Given records: Begin

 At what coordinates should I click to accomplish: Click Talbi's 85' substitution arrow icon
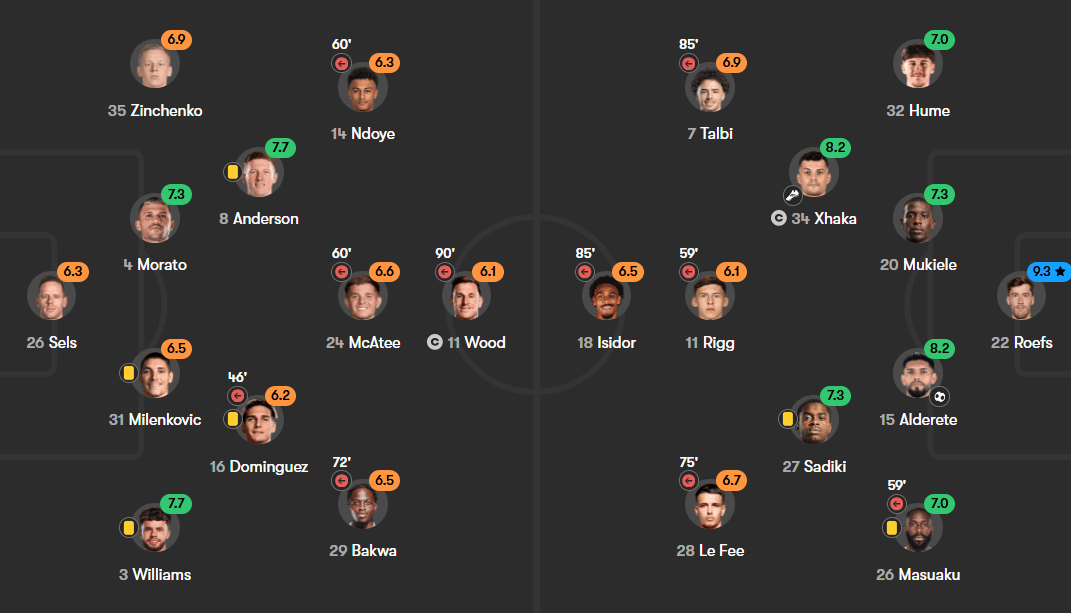tap(688, 64)
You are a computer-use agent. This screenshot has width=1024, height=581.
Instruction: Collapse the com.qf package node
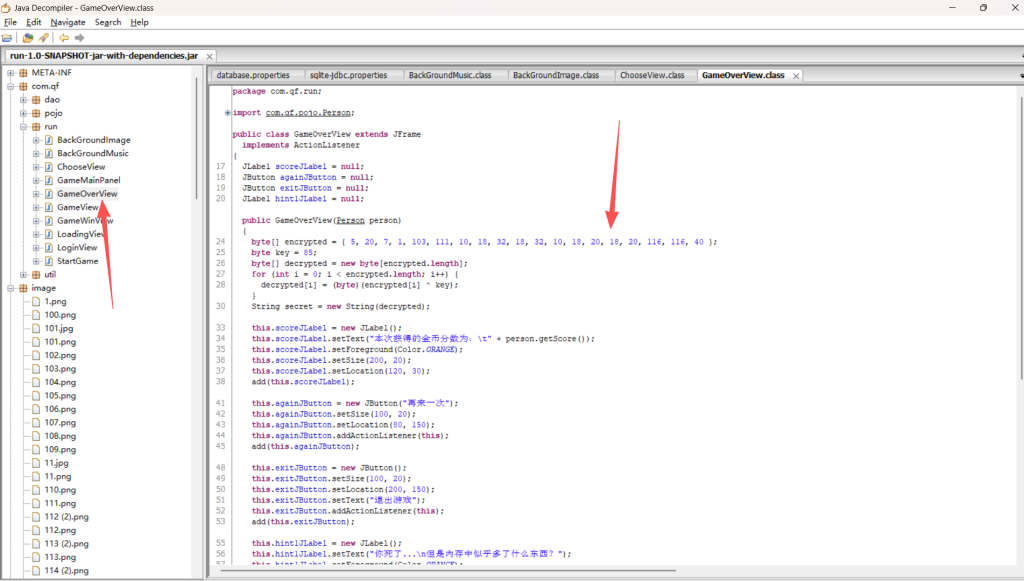click(x=10, y=86)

Given records: End

What the task requires = Output every record above exactly as written, but skip the pictures.

Written answer =
 At what coordinates should I click to accomplish: Click Talbi's 85' substitution arrow icon
tap(688, 64)
You are a computer-use agent. This screenshot has width=1024, height=581.
Instruction: Collapse the com.qf package node
click(x=10, y=86)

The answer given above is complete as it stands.